En conséquence, l’Assemblée nationale reconnaît et déclare, en présence et sous les auspices de l’Etre Suprême, les droits suivants de l’homme et du citoyen.
Article premier. – Les hommes naissent et demeurent libres et égaux en droits. Les distinctions sociales ne peuvent être fondées que sur l’utilité commune.
Article 2. – Le but de toute association politique est la conservation des droits naturels et imprescriptibles de l’homme. Ces droits sont la liberté, la propriété, la sûreté et la résistance à l’oppression.

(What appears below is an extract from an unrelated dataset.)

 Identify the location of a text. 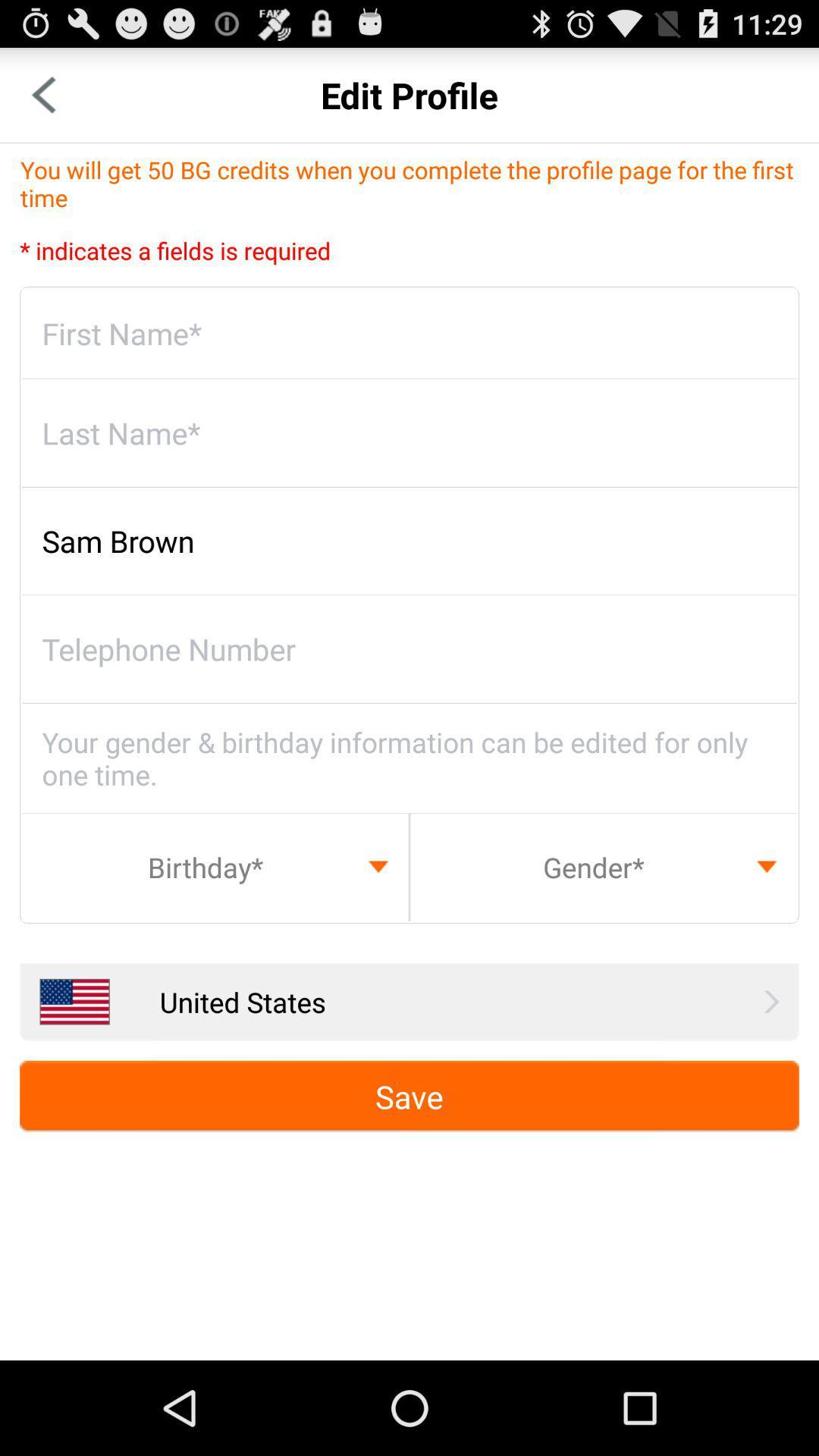
(410, 333).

Article 3. – Le principe de toute souveraineté réside essentiellement dans la Nation. Nul corps, nul individu ne peut exercer d’autorité qui n’en émane expressément.

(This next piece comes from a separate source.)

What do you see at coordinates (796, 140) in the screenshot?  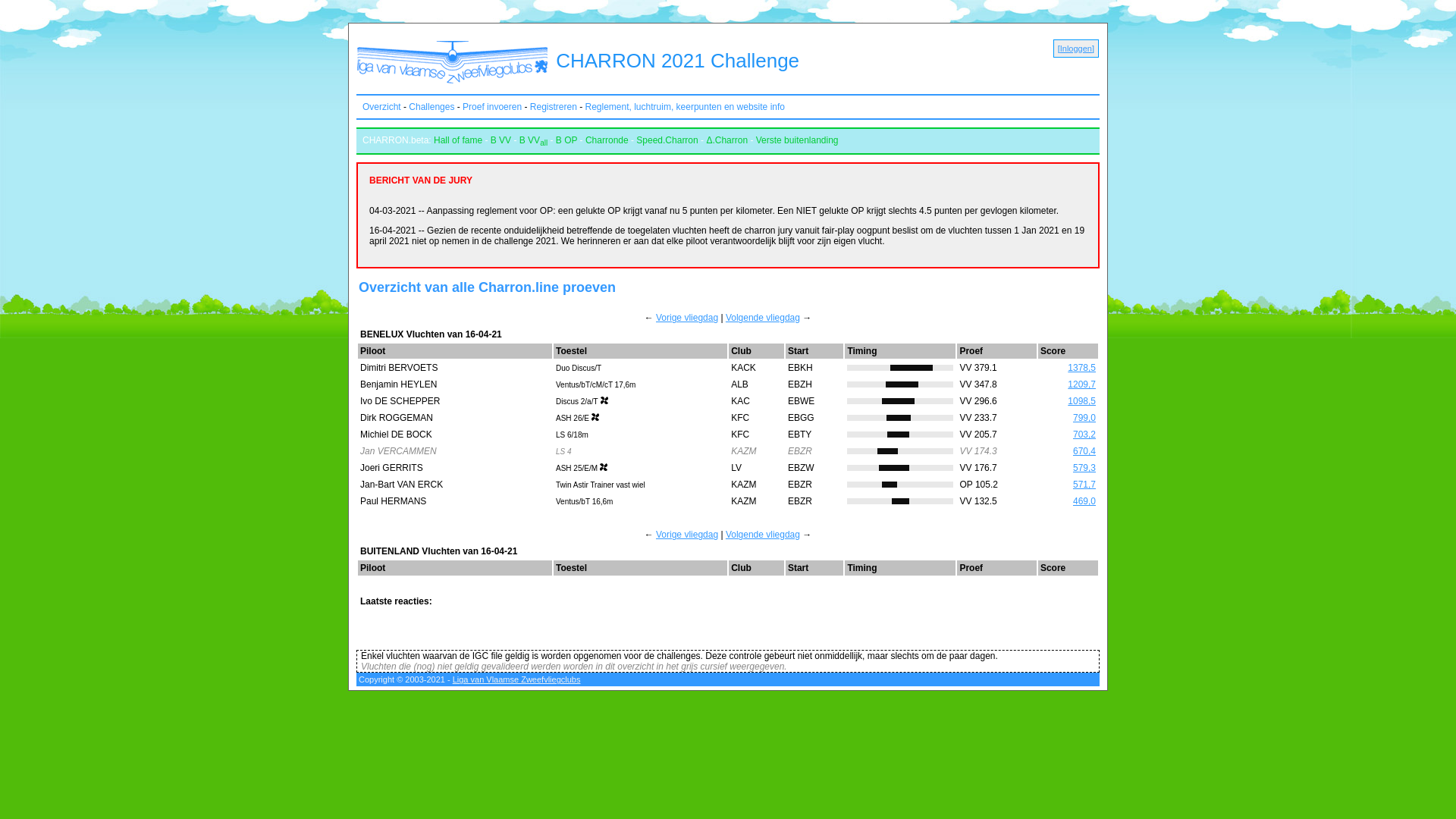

Article 4. – La liberté consiste à pouvoir faire tout ce qui ne nuit pas à autrui : ainsi, l’exercice des droits naturels de chaque homme n’a de bornes que celles qui assurent aux autres membres de la société la jouissance de ces mêmes droits. Ces bornes ne peuvent être déterminées que par la loi.
Article 5. – La loi n’a le droit de défendre que les actions nuisibles à la société. Tout ce qui n’est pas défendu par la loi ne peut être empêché, et nul ne peut être contraint à faire ce qu’elle n’ordonne pas.
Article 6. – La loi est l’expression de la volonté générale. Tous les citoyens ont droit de concourir personnellement ou par leurs représentants à sa formation. Elle doit être la même pour tous, soit qu’elle protège, soit qu’elle punisse. Tous les citoyens, étant égaux à ses yeux, sont également admissibles à toutes dignités, places et emplois publics, selon leur capacité et sans autre distinction que celle de leurs vertus et de leurs talents.
Article 7. – Nul homme ne peut être accusé, arrêté ou détenu que dans les cas déterminés par la loi et selon les formes qu’elle a prescrites. Ceux qui sollicitent, expédient, exécutent ou font exécuter des ordres arbitraires doivent être punis ; mais tout citoyen appelé ou saisi en vertu de la loi doit obéir à l’instant ; il se rend coupable par la résistance.
Article 8. – La loi ne doit établir que des peines strictement et évidemment nécessaires, et nul ne peut être puni qu’en vertu d’une loi établie et promulguée antérieurement au délit, et légalement appliquée.
Article 9. – Tout homme étant présumé innocent jusqu’à ce qu’il ait été déclaré coupable, s’il est jugé indispensable de l’arrêter, toute rigueur qui ne serait pas nécessaire pour s’assurer de sa personne doit être sévèrement réprimée par la loi.
Article 10. – Nul ne doit être inquiété pour ses opinions, même religieuses, pourvu que leur manifestation ne trouble pas l’ordre public établi par la loi.
Article 11. – La libre communication des pensées et des opinions est un des droits les plus précieux de l’homme ; tout citoyen peut donc parler, écrire, imprimer librement, sauf à répondre de l’abus de cette liberté dans les cas déterminés par la loi.
Article 12. – La garantie des droits de l’homme et du citoyen nécessite une force publique ; cette force est donc instituée pour l’avantage de tous, et non pour l’utilité particulière de ceux à qui elle est confiée.
Article 13. – Pour l’entretien de la force publique, et pour les dépenses d’administration, une contribution commune est indispensable; elle doit être également répartie entre les citoyens, en raison de leurs facultés.
Article 14. – Les citoyens ont le droit de constater, par eux-mêmes ou par leurs représentants, la nécessité de la contribution publique, de la consentir librement, d’en suivre l’emploi, et d’en déterminer la quotité, l’assiette, le recouvrement et la durée.
Article 15. – La société a le droit de demander compte à tout agent public de son administration.
Article 16. – Toute société dans laquelle la garantie des droits n’est pas assurée ni la séparation des pouvoirs déterminée, n’a point de Constitution.
Article 17. – La propriété étant un droit inviolable et sacré, nul ne peut en être privé, si ce n’est lorsque la nécessité publique, légalement constatée, l’exige évidemment, et sous la condition d’une juste et préalable indemnité.